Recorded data

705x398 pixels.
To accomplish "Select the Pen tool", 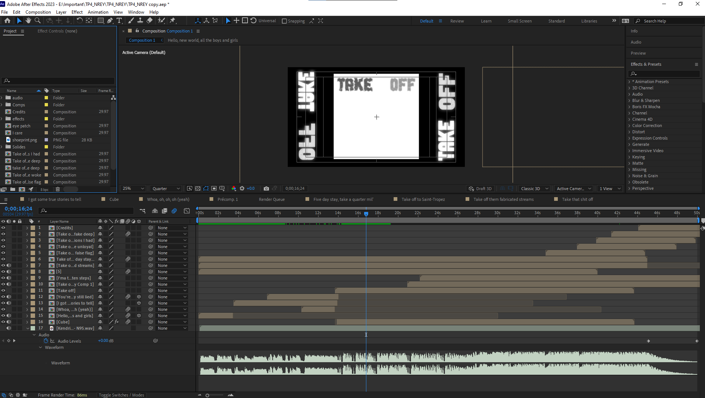I will click(x=110, y=21).
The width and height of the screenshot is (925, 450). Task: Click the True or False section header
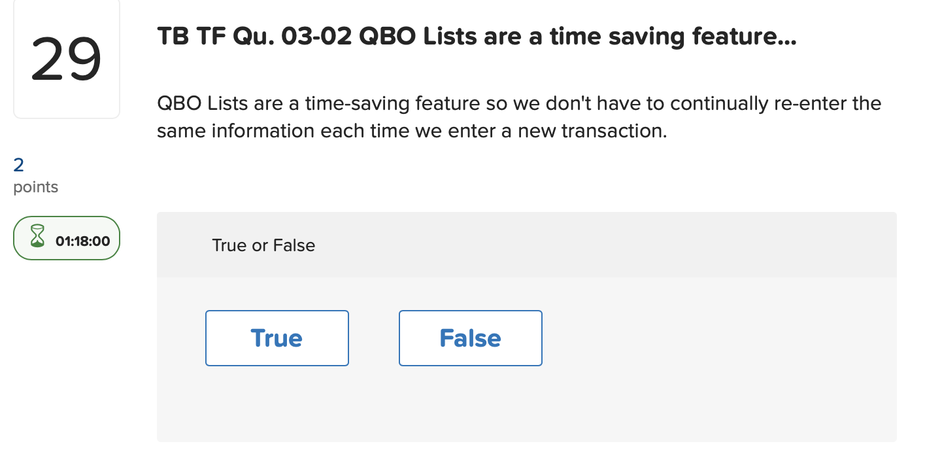click(263, 245)
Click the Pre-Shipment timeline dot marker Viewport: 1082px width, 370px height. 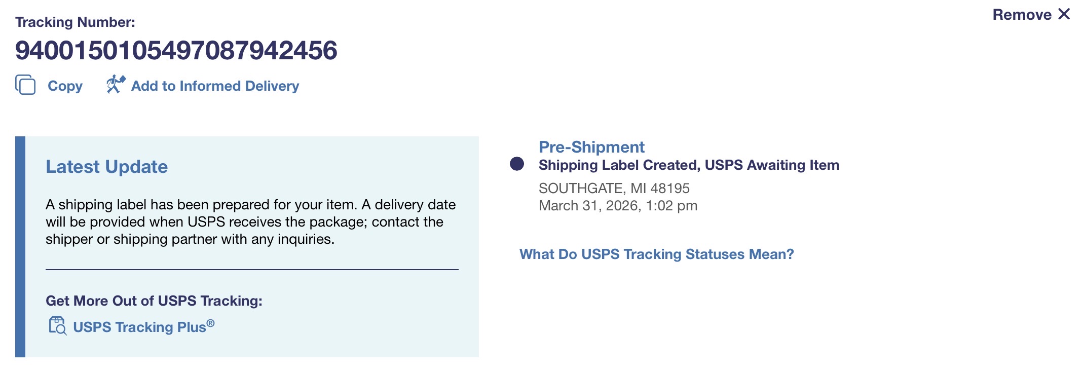[517, 164]
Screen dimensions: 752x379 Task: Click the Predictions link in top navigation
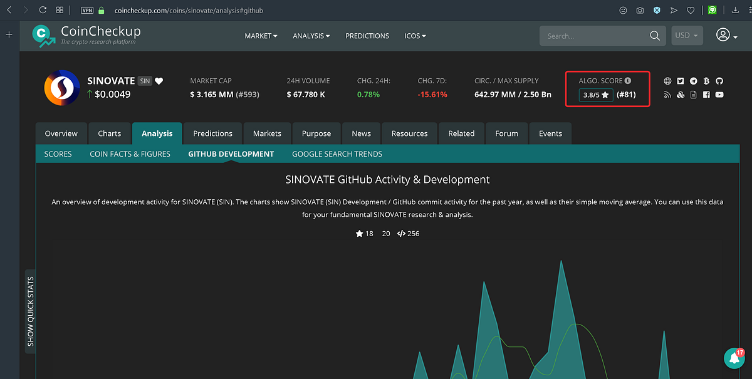pyautogui.click(x=367, y=36)
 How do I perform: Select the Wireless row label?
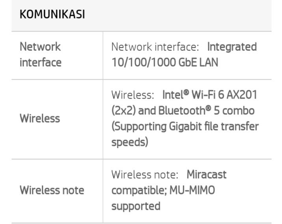click(x=40, y=118)
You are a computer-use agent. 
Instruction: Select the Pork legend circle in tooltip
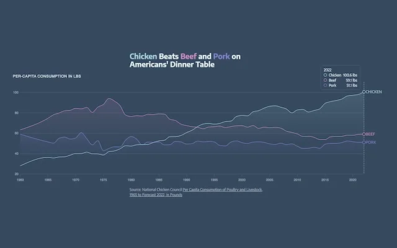(325, 86)
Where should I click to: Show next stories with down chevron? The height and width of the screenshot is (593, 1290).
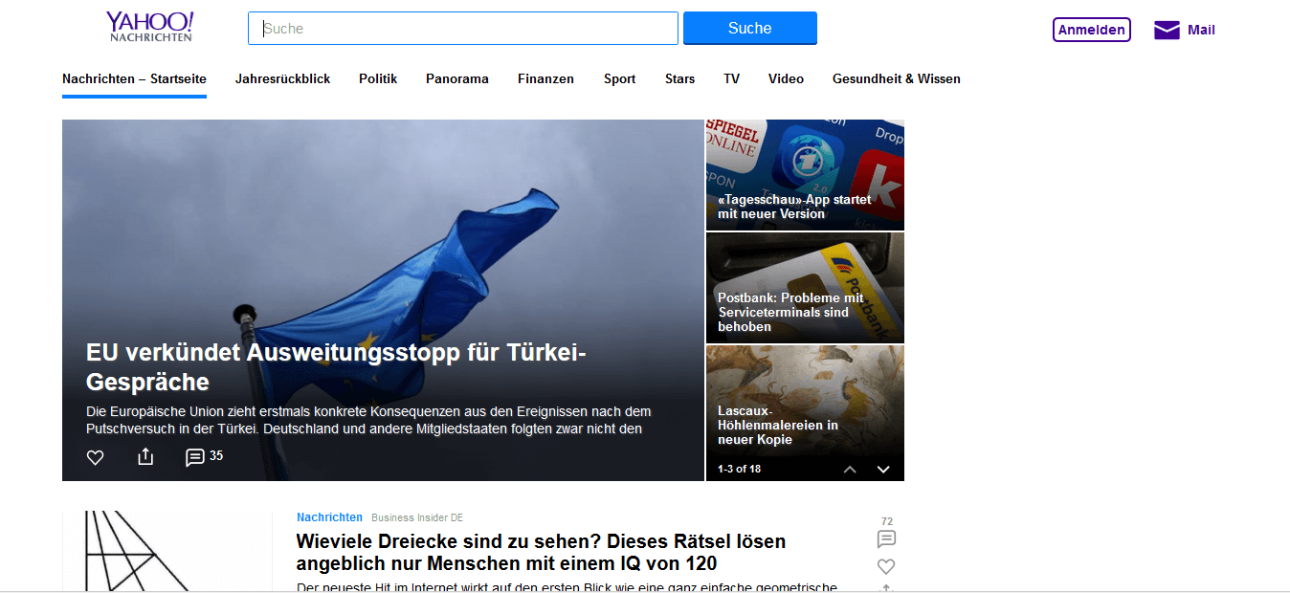tap(883, 469)
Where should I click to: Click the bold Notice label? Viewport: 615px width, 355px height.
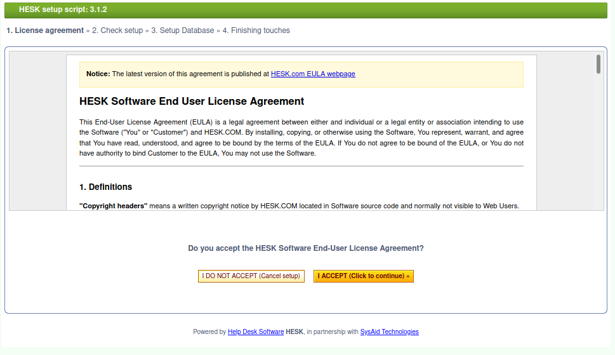coord(98,74)
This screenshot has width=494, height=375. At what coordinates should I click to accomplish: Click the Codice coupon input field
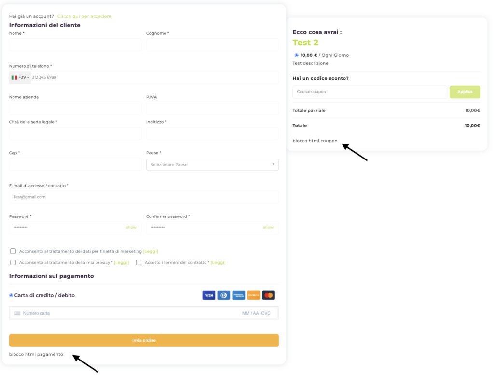click(370, 92)
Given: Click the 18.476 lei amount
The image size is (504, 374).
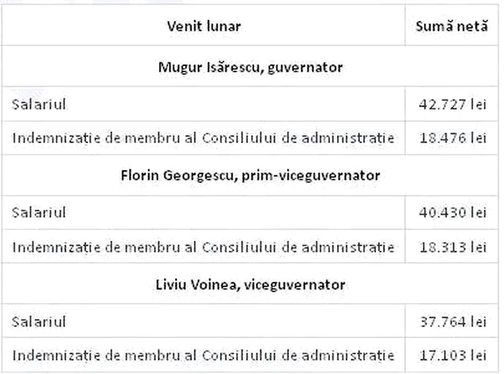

*What this task involves*
A picture must not appear in the copy. Transcribe exactly the lines from the one with "Where should I click to: Click" through the final line of the entries, both included, and no more.

*Written solution*
Where should I click to: Click the bold Notice label? Viewport: 615px width, 355px height.
coord(98,74)
This screenshot has width=494, height=375. At what coordinates should I click to accomplish: Click the Codice coupon input field
click(370, 92)
Given: Click the 18.476 lei amount
The image size is (504, 374).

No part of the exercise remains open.